I try to accomplish 10 (for example) tasks at a time, but according to the result of the execution of the code below, I receive, instead of the 1st second, 2-3 seconds. What am I doing wrong and how to fix it, maybe there is another way?

procedure TForm1.Button3Click(Sender: TObject); var tasks: array of ITask; value: integer; i: integer; Start, Stop: integer; Elapsed: integer; begin Start := GetTickCount; // засекли начало выполнения операции Setlength(tasks, 10); value := 0; TParallel.For(0, 10 - 1, procedure(i: integer) begin tasks[i] := TTask.Create( procedure() begin Sleep(1000); TInterlocked.Add(value, 1000); end); tasks[i].Start; end); TTask.WaitForAll(tasks); Stop := GetTickCount; // засекли окончание выполнения операции ShowMessage(FloatToStr((Stop - Start) / 1000) + #10 + 'Всего: ' + value.ToString); end; 

    1 answer 1

    In order for 10 tasks to be performed simultaneously, you need to have at least 10 free cores on the processor. There is no other way.

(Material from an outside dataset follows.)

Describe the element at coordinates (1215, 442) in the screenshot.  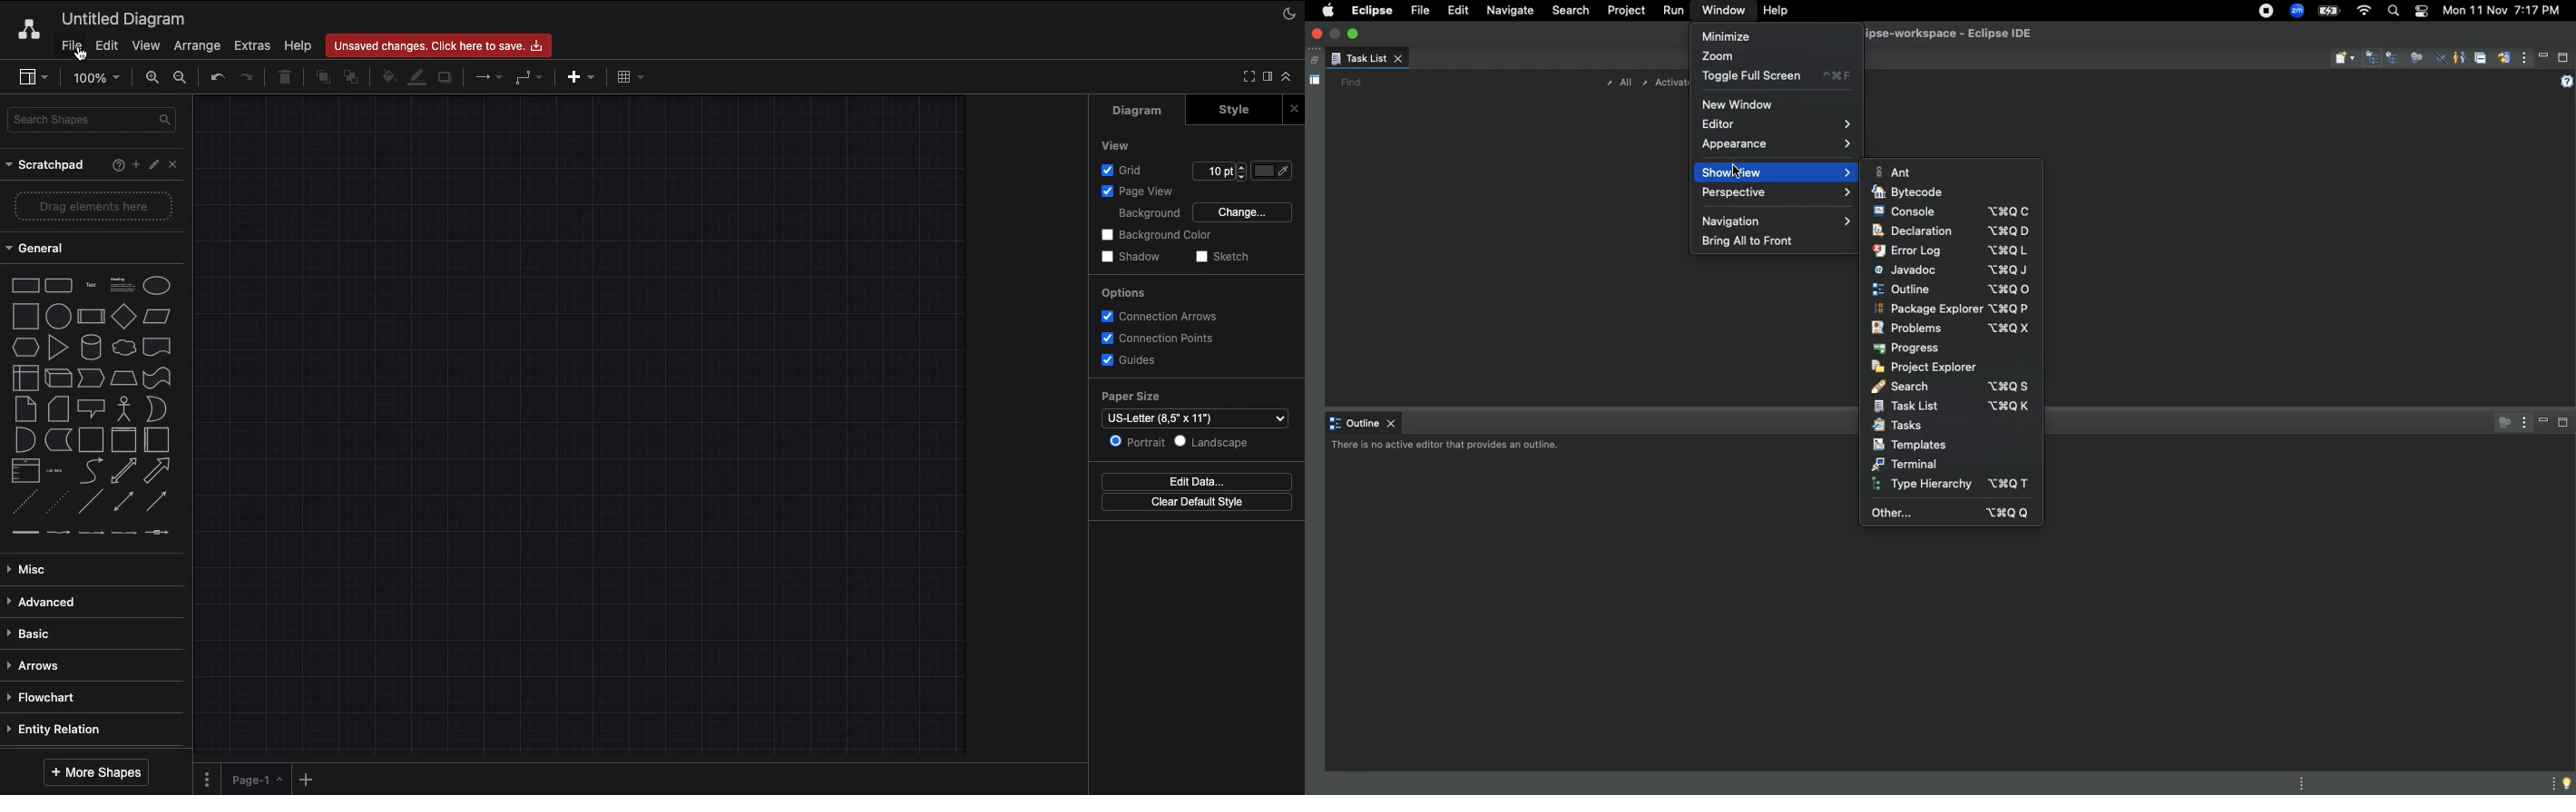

    If you have a processor, for example, 4 cores, then for the first second only 4 tasks will be performed, and the rest will wait for the resources (free core) to be released. For the second second, 4 more, and for the third remaining 2.

    The operating system tries to allocate processor resources correctly, and when Sleep is called in the execution thread, the OS starts other threads on this kernel. While the thread is sleeping, other threads can run on this kernel, perhaps even your next tasks. By this sometimes it turns out 2 seconds, not 3.